Writing communicates information via markings and has two independent classes of data: (i) semasiography that uses images without recourse to spoken language and (ii) lexigraphy that uses icons/symbols to embody a verbal language. Within an archaeological context, semasiography is considered to have three categories: (i) primitive art, such as the images found in Lascaux, (ii) descriptive–representational devices, such as the pictorial event messages written by the Plains Indians, and (iii) identifying mnemonics that identify things such as individuals and places. The first two categories of semasiography, being pictorial based, tend not to have a strong, consistent directionality in the image placement. Some identifying mnemonics can have consistent directionality, such as heraldic shields. Lexigraphic writing, based on speech, has an implied and consistent directionality. Thus unknown systems written with a consistent, implied directionality of marking placement may be identifying-mnemonic semasiography or lexigraphic writing (Powell 2009).

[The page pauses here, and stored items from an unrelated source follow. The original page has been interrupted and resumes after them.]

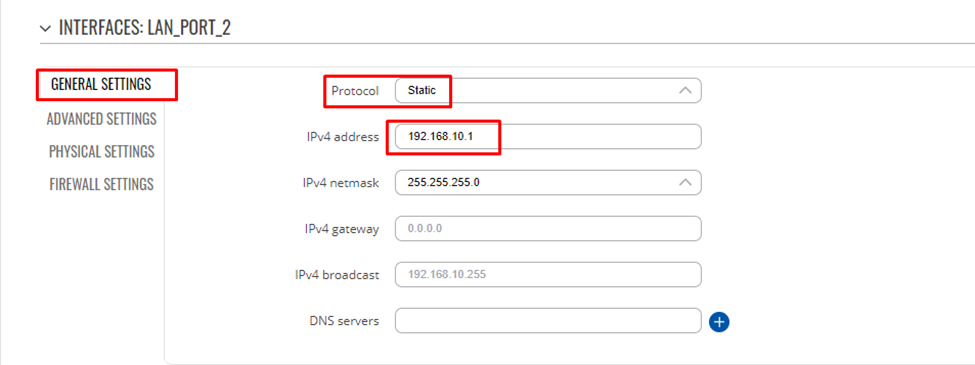Focus the IPv4 address field 192.168.10.1
This screenshot has height=365, width=975.
(548, 137)
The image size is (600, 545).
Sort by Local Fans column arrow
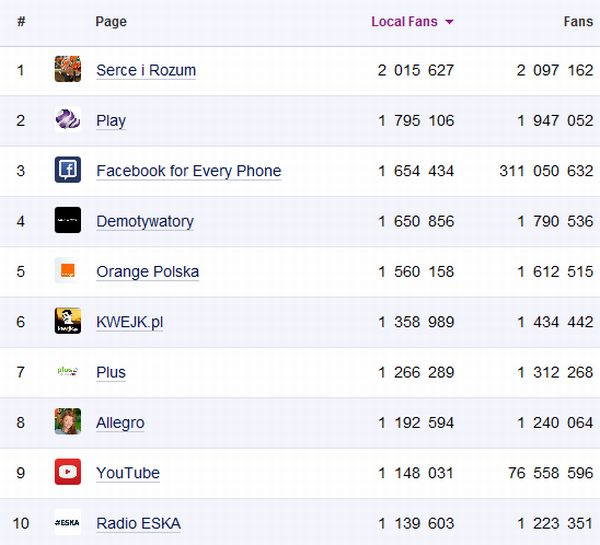pos(449,22)
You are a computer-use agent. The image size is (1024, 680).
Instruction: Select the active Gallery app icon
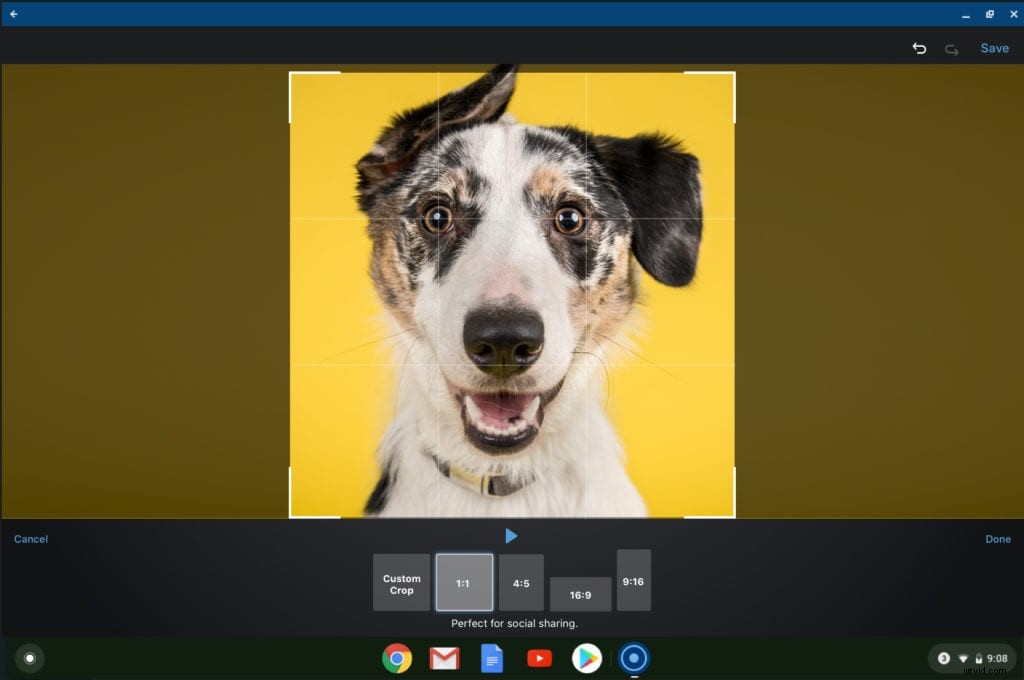coord(634,658)
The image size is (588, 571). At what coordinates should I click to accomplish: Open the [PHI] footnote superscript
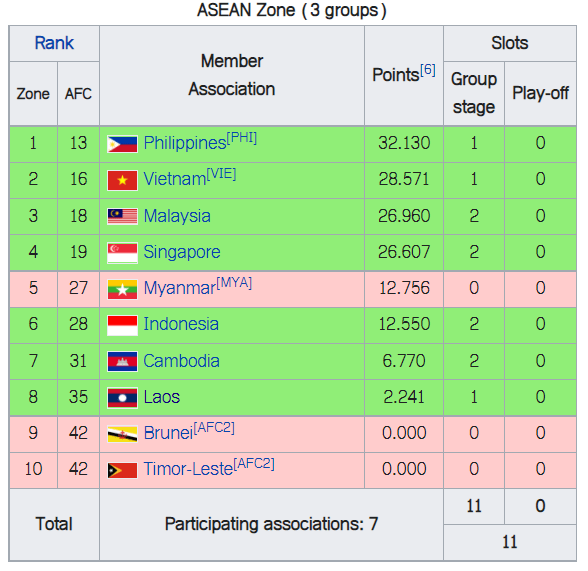tap(242, 138)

The paper (Lee et al. 2010) describes how to determine whether a set of unknown symbols, written with a consistent, implied directionality, is either identifying-mnemonic semasiography or lexigraphic writing by using two variables, Cr and Ur. Directionality is needed in order that pairs of symbols (digrams) can be identified and counted. Cr (based partly upon the proportion of the digrams that appear only once in the text) differentiates between semasiography and lexigraphy. Ur differentiates between the types of lexigraphic unit (letters, syllables, words) and is based upon the level of information, or complexity, encoded by pairs of symbols. The level of information encoded by the pairs of symbols will be influenced by two factors: (i) the transliteration used (or level of detail converted) between the observed symbols and those included in the calculations (e.g. if ‘p’ and ‘q’ are transliterated as ‘p’, then there has been a loss of information compared with the correct transliteration) and (ii) the different type of information unit of the underlying language that the symbols are representing/encoding (e.g. words, syllables, letters)—owing to the different syntax and spelling rules, this encoding is independent of the variety of symbol used (e.g. logograms or letters combinations for words) but strongly affects the numbers and types of symbol pairs observed. The technique employed a very wide dataset of writing, language and script types in order that its classification capability was comprehensive. Owing to space, only a single example describing the effect of changing the level of information encoded for in a script was outlined. However, the mathematics remains the same and thus the conclusions drawn in the paper can be applied to all the other linguistic forms covered by the data.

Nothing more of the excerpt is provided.